Наша компания работает на корпоративный рынок, а там бал правит ESXi, HyperV и другие. Соответственно, от кластера Ceph, который так или иначе используется в корпоративном секторе, в обязательном порядке требуется поддержка соответствующих методик. Нам этого в Ceph не хватило, поэтому пришлось дорабатывать и расширять кластер Ceph своими компонентами, фактически строя уже нечто большее, чем Ceph, — свою платформу для хранения данных.
Кроме того, клиенты в корпоративном секторе не на Linux, а в большинстве своем Windows, изредка Mac OS, в кластер Ceph сами идти не могут. Их приходится запускать через какие-то шлюзы, которые в этом случае становятся узкими местами.
Нам пришлось добавить все эти компоненты, и мы получили несколько более широкий кластер.

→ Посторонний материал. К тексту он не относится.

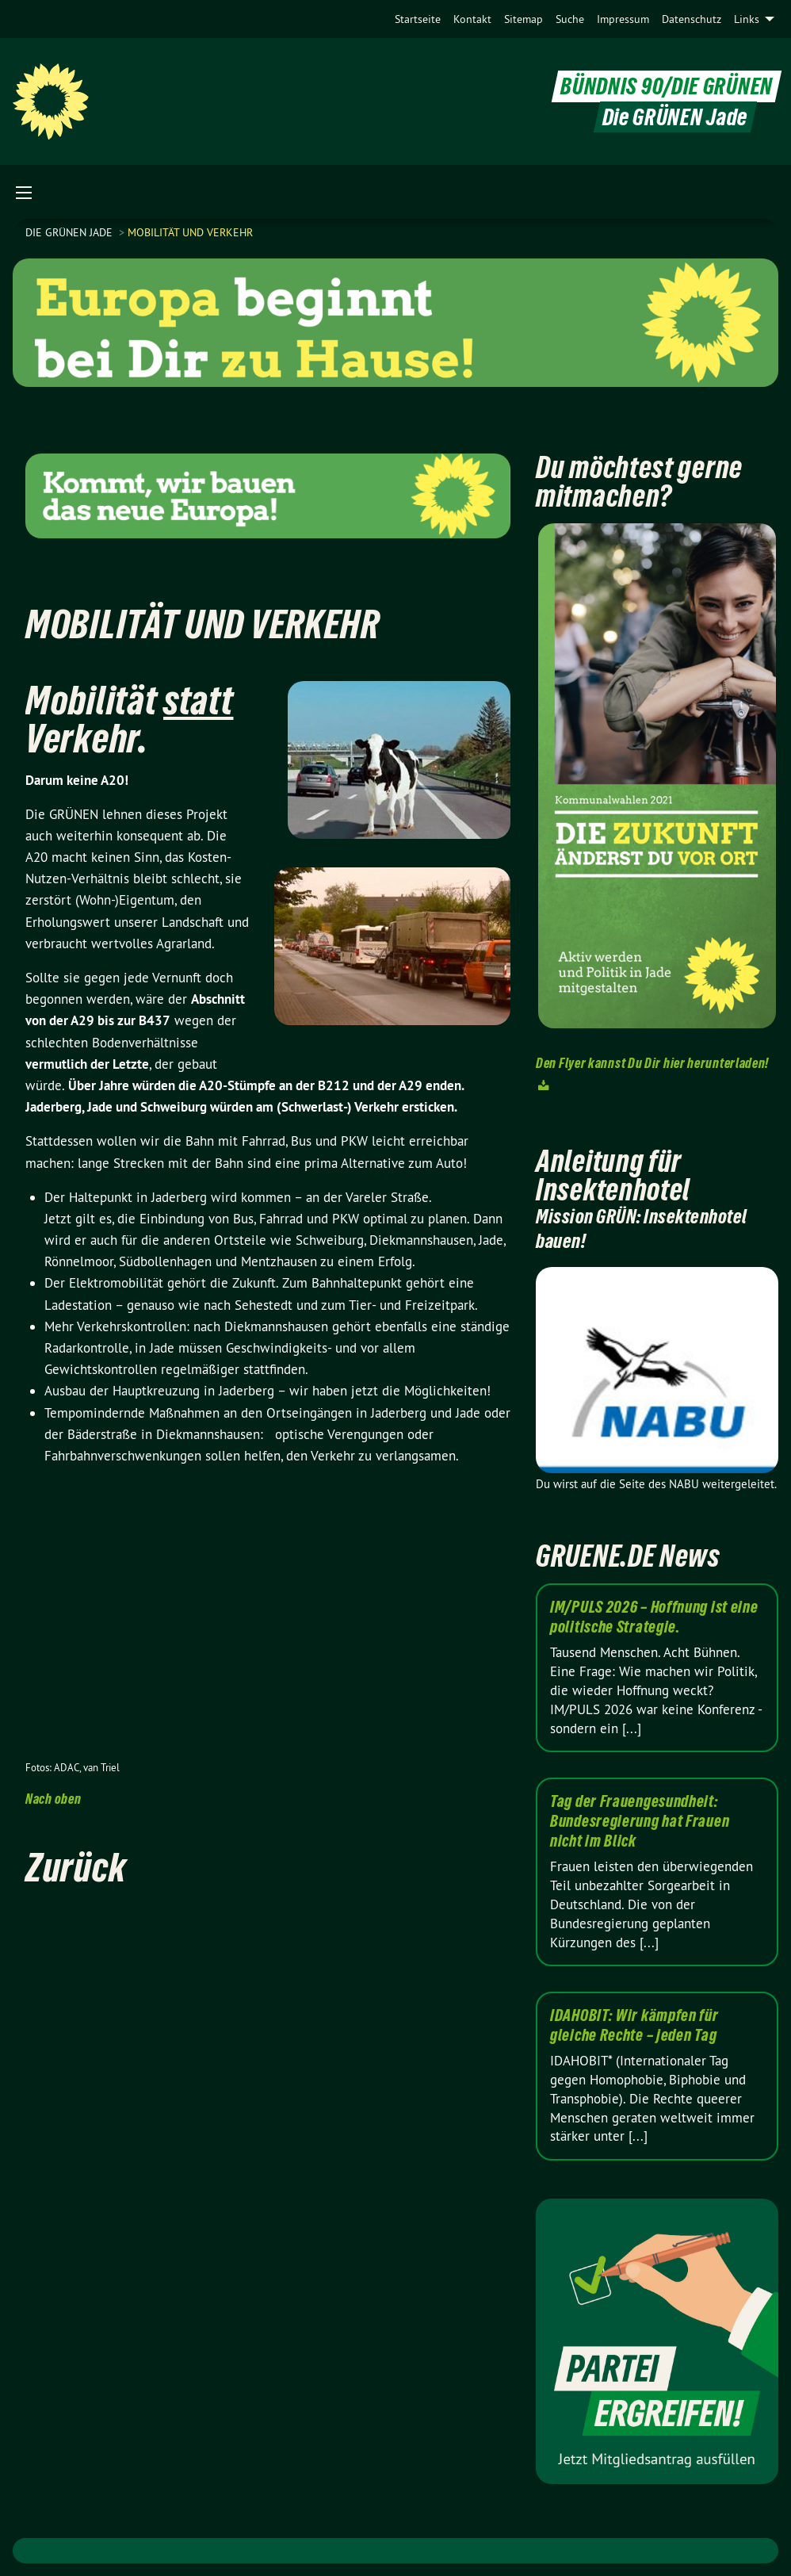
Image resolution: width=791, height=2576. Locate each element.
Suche (570, 19)
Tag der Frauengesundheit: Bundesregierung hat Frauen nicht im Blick (639, 1821)
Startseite (418, 19)
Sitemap (523, 19)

У нас появились два центральных компонента — это группа SCSI Gateways, которые предоставляют доступ к данным в кластере Ceph через FibreChannel или iSCSI. Эти компоненты используются для того, чтобы соединить HyperV и ESXi с Ceph-кластером. Клиенты PROXMOX по-прежнему работают родным для них способом — через RBD.
Файловых клиентов мы не пускаем напрямую в кластерную сеть, для них выделено несколько отказоустойчивых Gateway. Каждый Gateway предоставляет доступ к файловой кластерной системе по NFS, по AFP или по SMB. Соответственно, практически любой клиент, будь это Linux, FreeBSD или не только клиент, сервер (OS X, Windows), получает доступ к CephFS.
Для того, чтобы всем этим управлять, нам пришлось фактически разработать свой оркестратор Ceph и всех наших компонентов, которых там множество. Но говорить о нем сейчас нет смысла, поскольку это именно наша разработка. Большинству будет, наверное, интересен все-таки сам «голый» Ceph.
Ceph много где используется, и местами периодически случаются отказы. Наверняка все, кто работает с Ceph, знают легенду о CloudMouse. Это страшная городская легенда, но там все не так плохо, как кажется. Есть новая сказка о Росреестре. Там везде крутился Ceph, и везде был его отказ. Где-то это закончилось фатально, где-то удалось быстро устранить последствия.
К сожалению, у нас не принято делиться отрицательным опытом, все стараются спрятать соответствующую информацию. Зарубежные компании чуть более открыты, в частности, в DigitalOcean (известный провайдер, который раздает виртуалки) тоже случился отказ Ceph почти на сутки, это было 1 апреля — замечательный день! Часть репортов они выложили, ниже краткий лог.
Проблемы начались в 7 утра, в 11 они поняли, что происходит, и начали устранять отказ. Для этого они выделили две команды: одна зачем-то бегала по серверам и устанавливала туда память, а вторая почему-то вручную стартовала один сервер за другим и тщательно следила за всеми серверами. Почему? Мы же все привыкли, чтобы все включалось одним нажатием.
Что в принципе происходит в распределенной системе, когда она эффективно построена и работает почти на пределе своих способностей?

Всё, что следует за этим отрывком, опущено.